RETAIL MARKET:With four retail parks either being built or planned for Waterford, competition for the city's retail trade looks set to intensify, writes Jack Fagan.
B&Q IS TO unveil its new, smaller store concept on Thursday next week when it opens for business at Butlerstown Retail Park in Waterford city.
The park, developed along the new outer ring road, is one of three planned for the area around that roadway while another one has been earmarked for the former Waterford Crystal sports grounds closer to the city centre.
B&Q is likely to be paying a rent of €161 per sq m (€15 per sq ft) for its 3,251sq m (35,000sq ft) store which will also have a garden centre.
B&Q also operates eight full-size DIY stores at Liffey Valley, Swords, Tallaght, Naas, Limerick, Galway, Cork and Athlone.
Developer Jim Tracey is also understood to have reached broad agreement on rental terms with Harvey Norman which wants a store of 4,041sq m (43,500sq ft).
Halfords and Hickey Fabrics are also planning to open stores in Butlerstown which is close to the junction of the Cork Road and the Outer Ring Road. Chris Bogle of Bogle Estates is the letting agent.
A short distance away Co Kildare-based developer Gerry Conlon has already completed most development work on another retail park which will extend to 10,034sq m (108,000sq ft). There were unconfirmed reports that he is in discussions with Wickes, the home improvement providers, to anchor the park which covers 9.5 acres. Savills HOK is the letting agent for the scheme known as Waterford Retail Park.
Galway developer Gerry Barrett also had grandiose plans for a €200 million "First City Centre" near Waterford Airport after paying €45 million for 33 acres along the ring road. The original plan envisaged a mixture of offices for internationally traded services, 200 houses and apartments, and a mixed retail and leisure space to include a hotel and multiplex cinema.
There were hints that Marks & Spencer would be central to the plan but Waterford City Council was having none of it. Last month, An Bord Pleanála finally approved the phase one plan for a DIY unit of 5,970sq m (64,260sq ft), four retail warehouses units totalling 6,430sq m (69,212sq ft), a 12-screen cinema, bar and restaurant, and 483 car-parking spaces.
And that is not all the retail warehousing planned for the city.

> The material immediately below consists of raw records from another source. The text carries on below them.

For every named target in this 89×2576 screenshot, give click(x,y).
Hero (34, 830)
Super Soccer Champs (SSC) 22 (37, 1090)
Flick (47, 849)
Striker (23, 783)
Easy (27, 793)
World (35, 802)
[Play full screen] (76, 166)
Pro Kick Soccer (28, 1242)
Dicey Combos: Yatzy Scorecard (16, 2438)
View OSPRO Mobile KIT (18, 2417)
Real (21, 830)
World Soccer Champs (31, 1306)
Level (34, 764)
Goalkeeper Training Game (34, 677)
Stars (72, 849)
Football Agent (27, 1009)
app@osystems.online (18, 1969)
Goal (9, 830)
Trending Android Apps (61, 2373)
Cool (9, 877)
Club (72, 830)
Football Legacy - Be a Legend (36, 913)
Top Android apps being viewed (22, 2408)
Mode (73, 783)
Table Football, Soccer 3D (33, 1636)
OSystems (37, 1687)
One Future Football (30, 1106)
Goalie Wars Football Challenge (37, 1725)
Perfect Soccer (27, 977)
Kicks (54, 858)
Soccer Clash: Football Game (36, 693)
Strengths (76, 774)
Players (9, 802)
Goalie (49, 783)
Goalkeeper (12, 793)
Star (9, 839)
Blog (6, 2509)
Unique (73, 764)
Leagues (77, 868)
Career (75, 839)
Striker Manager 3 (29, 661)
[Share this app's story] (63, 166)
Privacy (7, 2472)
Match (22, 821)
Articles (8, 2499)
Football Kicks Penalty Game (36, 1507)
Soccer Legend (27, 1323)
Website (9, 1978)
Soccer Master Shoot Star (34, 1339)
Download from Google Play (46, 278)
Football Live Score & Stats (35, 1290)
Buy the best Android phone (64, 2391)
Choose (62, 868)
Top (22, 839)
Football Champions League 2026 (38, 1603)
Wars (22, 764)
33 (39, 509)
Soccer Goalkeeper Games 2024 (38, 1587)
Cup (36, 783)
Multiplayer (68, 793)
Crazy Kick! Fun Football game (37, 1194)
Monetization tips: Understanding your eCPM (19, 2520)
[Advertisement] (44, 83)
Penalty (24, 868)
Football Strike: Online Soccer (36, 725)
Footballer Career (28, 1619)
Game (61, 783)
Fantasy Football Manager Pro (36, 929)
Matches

Newry developer Gerry O'Hare is awaiting a decision from the planning appeals board on an application by his Parker Green International company to build yet another 9,290sq m (100,000sq ft) of retail warehousing on the former sports grounds at Ballybeg on the Cork Road.
The planning application also envisages another cinema and a hotel, a conference and enterprise centre, polyclinic, as well as offices and leisure facilities.